Most business owners don't. They check individual platforms in isolation, which is like monitoring your blood pressure without ever getting a complete physical. You need the full picture.
What Is a Reputation Score?
A reputation score is a composite metric — typically expressed as a number from 0 to 100 — that aggregates multiple signals about your online presence into a single, easy-to-understand number. Think of it like a credit score, but for your business's online reputation.
At Sentinel Audit, your reputation score factors in:
- Average ratings across all monitored platforms (Google, Yelp, Facebook, Trustpilot, etc.)
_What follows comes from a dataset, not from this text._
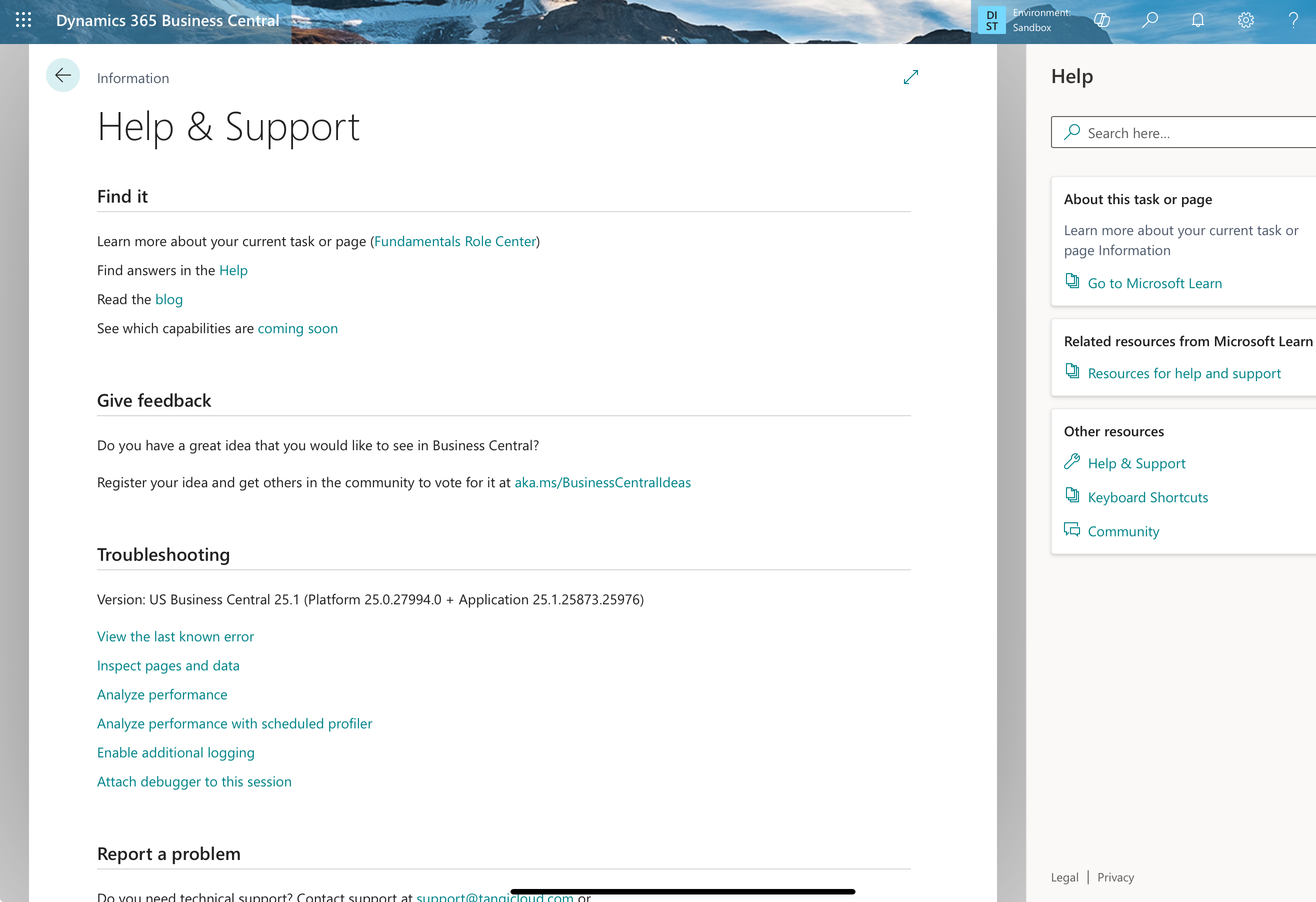Click the Privacy link in the Help footer
1316x902 pixels.
click(x=1115, y=877)
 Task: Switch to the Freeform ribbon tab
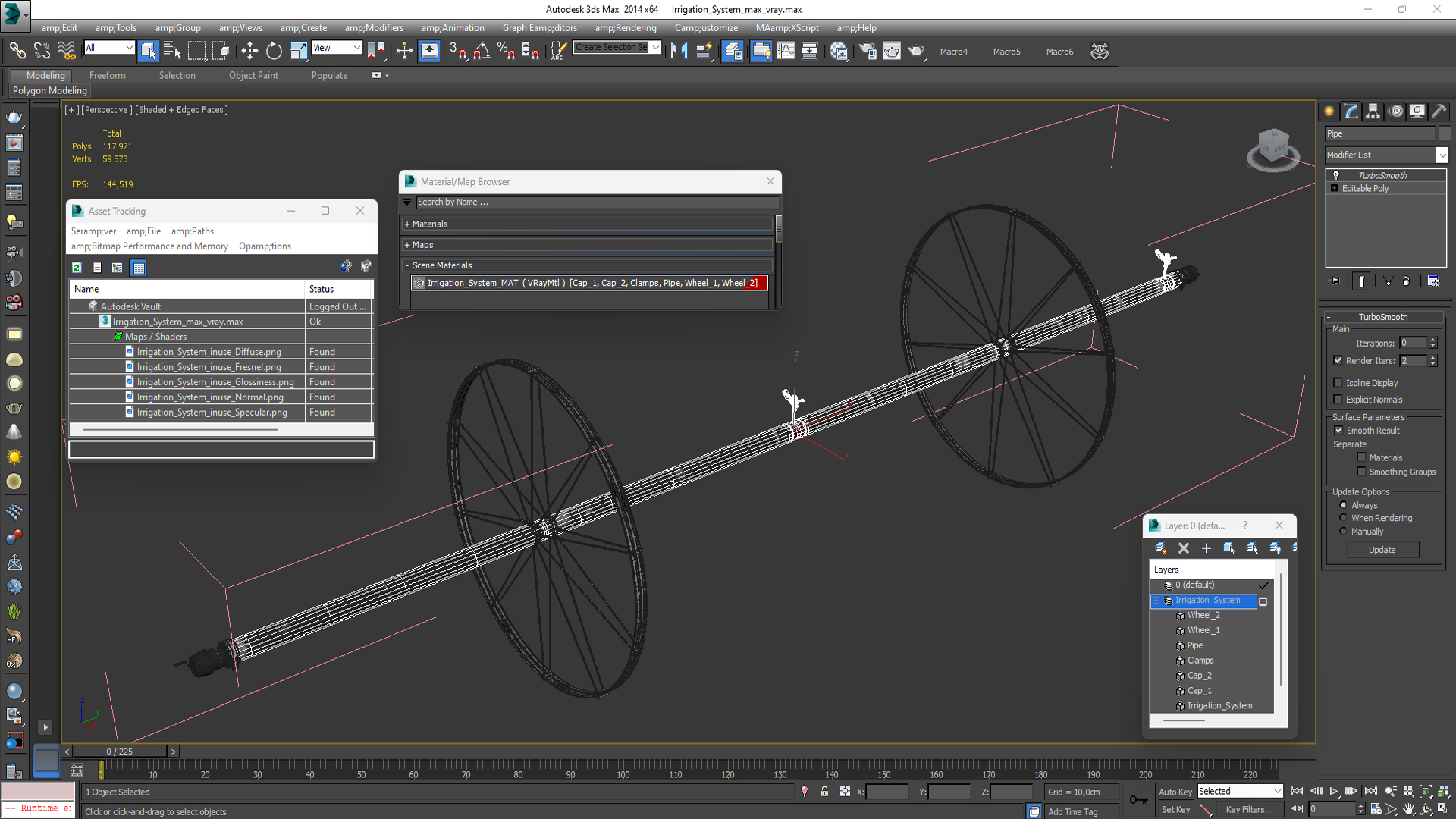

- Total review count — more reviews signal a more established business
- Response rate — what percentage of reviews have you responded to?
- Response time — how quickly do you typically respond?
- Review recency — fresh reviews carry more weight than old ones
- Review velocity — are you gaining reviews at a healthy rate?
- Sentiment analysis — the actual content and tone of your reviews
- Unanswered negative reviews — these are weighted heavily as they represent the biggest risk
Why a Single Score Matters
Having a single number simplifies decision-making and tracking. Instead of logging into four different platforms and trying to mentally synthesize your status, you check one score and immediately know:
- Am I improving or declining? Track your score over time to see trends.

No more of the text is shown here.